PASSAGE —
Reed v. Hathaway

596 F. Supp. 2d 1200, 2009 U.S. Dist. LEXIS 7890, 2009 WL 278103
CourtDistrict Court, C.D. Illinois
DecidedJanuary 30, 2009
DocketCase 08-CV-2202
StatusPublished

This text of 596 F. Supp. 2d 1200 (Reed v. Hathaway) is published on Counsel Stack Legal Research, covering District Court, C.D. Illinois primary law. Counsel Stack provides free access to over 12 million legal documents including statutes, case law, regulations, and constitutions.

Bluebook
Reed v. Hathaway, 596 F. Supp. 2d 1200, 2009 U.S. Dist. LEXIS 7890, 2009 WL 278103 (C.D. Ill. 2009).

Opinion

OPINION

MICHAEL P. McCUSKEY, Chief Judge.

Petitioner, Ronald Reed, was convicted following a jury trial in the Circuit Court of Macon County, Illinois, of possession of 400 or more grams of cocaine with the intent to distribute with a prior unlawful possession of a controlled substance conviction (720 ILCS 570/401(a)(2)(C) (West 2008)) and possession of 30 grams of cannabis (720 ILCS 550/4(b) (West 2008)). Following denial of his direct appeal and denial of Illinois Supreme Court review of his direct appeal, Petitioner initiated state court post conviction petition proceedings. The trial court dismissed his petition and the state appellate court subsequently upheld the trial court’s ruling. The Illinois Supreme Court declined to review the dismissal of the post conviction petition. On September 2, 2008, Petitioner filed in this court a Petition for Writ of Habeas Corpus Pursuant to 28 U.S.C. § 2254 By a Person in State Custody (# 1). Respondent Jody Hathaway, Warden of the Shawnee Correctional Center, filed his Response (# 11) on January 8, 2009. For the following reasons, Petitioner’s Petition for Writ of *1202 Habeas Corpus Pursuant to 28 U.S.C. § 2254(# 1) is DENIED.

DATA SECTION —
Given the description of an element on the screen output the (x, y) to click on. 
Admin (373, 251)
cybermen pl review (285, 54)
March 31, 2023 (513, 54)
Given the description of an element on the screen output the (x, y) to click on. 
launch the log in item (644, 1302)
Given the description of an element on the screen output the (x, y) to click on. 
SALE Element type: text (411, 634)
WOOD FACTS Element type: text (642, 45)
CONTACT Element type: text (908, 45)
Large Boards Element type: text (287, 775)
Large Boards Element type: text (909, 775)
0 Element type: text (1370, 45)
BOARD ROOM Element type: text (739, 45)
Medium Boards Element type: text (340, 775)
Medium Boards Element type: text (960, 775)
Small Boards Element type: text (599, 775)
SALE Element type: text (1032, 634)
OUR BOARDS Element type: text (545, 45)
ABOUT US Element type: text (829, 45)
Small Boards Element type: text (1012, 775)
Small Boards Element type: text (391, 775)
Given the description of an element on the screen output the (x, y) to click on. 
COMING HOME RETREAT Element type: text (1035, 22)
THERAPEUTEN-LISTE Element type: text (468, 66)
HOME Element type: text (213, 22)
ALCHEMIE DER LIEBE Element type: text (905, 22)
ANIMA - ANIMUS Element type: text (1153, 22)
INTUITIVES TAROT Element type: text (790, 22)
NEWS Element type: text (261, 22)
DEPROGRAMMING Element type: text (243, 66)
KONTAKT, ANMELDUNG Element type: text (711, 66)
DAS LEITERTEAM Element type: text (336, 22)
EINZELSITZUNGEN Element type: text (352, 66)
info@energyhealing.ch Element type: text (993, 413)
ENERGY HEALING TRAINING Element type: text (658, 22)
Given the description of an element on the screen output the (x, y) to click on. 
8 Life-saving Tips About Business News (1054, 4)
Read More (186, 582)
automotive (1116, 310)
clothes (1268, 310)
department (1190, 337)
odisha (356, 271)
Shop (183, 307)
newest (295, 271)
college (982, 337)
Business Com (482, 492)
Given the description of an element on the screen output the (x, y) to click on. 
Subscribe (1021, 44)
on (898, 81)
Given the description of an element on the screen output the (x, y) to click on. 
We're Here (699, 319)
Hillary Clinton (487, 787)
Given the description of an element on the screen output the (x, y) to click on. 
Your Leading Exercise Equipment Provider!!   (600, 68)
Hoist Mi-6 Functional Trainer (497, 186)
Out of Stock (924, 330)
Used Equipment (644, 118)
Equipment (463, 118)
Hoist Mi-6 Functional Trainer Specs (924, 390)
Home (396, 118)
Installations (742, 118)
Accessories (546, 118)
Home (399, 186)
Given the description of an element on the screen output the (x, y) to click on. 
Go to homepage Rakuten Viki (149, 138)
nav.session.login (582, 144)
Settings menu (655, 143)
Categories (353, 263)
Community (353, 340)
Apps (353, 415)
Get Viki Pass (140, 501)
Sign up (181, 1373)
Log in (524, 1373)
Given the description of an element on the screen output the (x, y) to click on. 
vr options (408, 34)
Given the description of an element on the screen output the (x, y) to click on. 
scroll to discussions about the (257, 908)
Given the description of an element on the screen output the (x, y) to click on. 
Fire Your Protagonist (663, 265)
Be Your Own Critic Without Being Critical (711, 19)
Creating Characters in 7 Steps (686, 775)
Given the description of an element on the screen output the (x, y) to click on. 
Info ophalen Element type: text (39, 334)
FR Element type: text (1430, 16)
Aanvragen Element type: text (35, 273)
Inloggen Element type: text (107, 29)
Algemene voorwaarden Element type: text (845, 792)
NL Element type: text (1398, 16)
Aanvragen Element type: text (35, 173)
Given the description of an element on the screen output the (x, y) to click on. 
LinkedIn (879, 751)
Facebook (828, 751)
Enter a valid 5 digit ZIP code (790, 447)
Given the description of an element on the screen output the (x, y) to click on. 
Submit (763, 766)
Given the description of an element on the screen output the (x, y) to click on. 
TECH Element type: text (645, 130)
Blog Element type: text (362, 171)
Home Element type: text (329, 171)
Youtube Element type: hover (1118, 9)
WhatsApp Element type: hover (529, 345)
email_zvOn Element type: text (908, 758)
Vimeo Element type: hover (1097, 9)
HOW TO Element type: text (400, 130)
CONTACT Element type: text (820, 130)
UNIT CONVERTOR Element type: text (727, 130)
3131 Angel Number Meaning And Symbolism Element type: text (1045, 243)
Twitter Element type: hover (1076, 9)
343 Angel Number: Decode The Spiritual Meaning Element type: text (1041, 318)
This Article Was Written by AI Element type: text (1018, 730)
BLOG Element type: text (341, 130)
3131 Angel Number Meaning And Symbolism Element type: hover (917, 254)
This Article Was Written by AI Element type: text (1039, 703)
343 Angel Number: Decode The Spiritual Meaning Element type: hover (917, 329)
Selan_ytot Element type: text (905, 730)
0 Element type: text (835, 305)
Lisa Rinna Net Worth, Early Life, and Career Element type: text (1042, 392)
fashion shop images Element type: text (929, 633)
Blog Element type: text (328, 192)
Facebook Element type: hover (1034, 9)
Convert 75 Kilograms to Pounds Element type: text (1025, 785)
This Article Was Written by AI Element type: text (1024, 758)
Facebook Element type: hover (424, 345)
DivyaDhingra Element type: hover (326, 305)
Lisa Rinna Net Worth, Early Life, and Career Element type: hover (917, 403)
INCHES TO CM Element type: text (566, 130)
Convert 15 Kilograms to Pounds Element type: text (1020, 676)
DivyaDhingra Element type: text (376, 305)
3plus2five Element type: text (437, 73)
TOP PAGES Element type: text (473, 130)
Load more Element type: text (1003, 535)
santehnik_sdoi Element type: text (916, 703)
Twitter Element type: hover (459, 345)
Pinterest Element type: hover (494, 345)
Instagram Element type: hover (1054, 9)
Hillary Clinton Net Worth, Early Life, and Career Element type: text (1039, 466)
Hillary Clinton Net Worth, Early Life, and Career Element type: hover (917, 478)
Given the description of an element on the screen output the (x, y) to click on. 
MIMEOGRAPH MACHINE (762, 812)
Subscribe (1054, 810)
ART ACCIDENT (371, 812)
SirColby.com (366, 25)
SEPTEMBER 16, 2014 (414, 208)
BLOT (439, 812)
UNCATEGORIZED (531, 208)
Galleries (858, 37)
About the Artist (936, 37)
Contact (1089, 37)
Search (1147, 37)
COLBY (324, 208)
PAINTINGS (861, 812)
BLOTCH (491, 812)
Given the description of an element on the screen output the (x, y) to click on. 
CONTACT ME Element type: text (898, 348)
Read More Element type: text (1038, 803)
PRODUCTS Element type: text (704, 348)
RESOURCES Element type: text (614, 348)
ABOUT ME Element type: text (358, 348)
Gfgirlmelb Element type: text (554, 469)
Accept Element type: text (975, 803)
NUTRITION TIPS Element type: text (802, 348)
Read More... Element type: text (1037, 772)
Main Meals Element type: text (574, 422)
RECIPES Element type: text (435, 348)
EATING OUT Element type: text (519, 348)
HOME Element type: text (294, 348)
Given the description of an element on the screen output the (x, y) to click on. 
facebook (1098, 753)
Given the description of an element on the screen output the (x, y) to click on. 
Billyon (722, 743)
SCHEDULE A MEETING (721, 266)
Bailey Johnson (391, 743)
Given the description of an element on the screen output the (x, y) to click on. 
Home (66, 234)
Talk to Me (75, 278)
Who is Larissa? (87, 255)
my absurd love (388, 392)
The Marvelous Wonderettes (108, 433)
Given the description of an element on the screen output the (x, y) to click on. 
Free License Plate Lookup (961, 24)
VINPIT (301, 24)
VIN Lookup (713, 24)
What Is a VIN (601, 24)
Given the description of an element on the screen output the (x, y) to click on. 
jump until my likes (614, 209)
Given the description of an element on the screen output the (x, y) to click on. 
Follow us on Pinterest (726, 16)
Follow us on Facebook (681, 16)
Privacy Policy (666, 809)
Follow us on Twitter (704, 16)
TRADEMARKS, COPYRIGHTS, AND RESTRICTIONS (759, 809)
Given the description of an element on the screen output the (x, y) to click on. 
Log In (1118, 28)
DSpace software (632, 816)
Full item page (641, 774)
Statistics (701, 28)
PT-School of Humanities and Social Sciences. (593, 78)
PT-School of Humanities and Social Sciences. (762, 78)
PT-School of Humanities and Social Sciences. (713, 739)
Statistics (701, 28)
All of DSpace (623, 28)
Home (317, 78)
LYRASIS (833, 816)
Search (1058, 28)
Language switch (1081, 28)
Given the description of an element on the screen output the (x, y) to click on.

TASKS TO PERFORM —
1. In the Reed v. Hathaway opinion, on what date did Respondent Jody Hathaway file his Response?
2. Translate this sentence from the Reed v. Hathaway opinion into Spanish: "The trial court dismissed his petition and the state appellate court subsequently upheld the trial court’s ruling."
3. Continue the Reed v. Hathaway opinion from its final sentence.

TASK ANSWERS —
1. January 8, 2009.

2. El tribunal de primera instancia desestimó su petición y el tribunal de apelación estatal confirmó posteriormente la resolución del tribunal de primera instancia.

3.
BACKGROUND

Procedural History

Petitioner was charged with (1) unlawful possession of a controlled substance with intent to deliver with a prior unlawful possession of a controlled substance conviction; (2) unlawful possession of a controlled substance with a prior unlawful possession of a controlled substance conviction; (8) unlawful possession of cannabis with intent to deliver; and (4) unlawful possession of cannabis with a prior unlawful possession of a controlled substance conviction. Petitioner’s case proceeded to trial in 2003, but the trial court was forced to declare a mistrial because the jury was deadlocked. Petitioner was convicted following a second trial on April 7, 2004, of possession of 400 grams or more of cocaine with intent to distribute with a prior unlawful possession of a controlled substance conviction and possession of 30 grams of cannabis. Petitioner was sentenced to 18 years on the cocaine charge and 5 years on the cannabis charge, to be served concurrently.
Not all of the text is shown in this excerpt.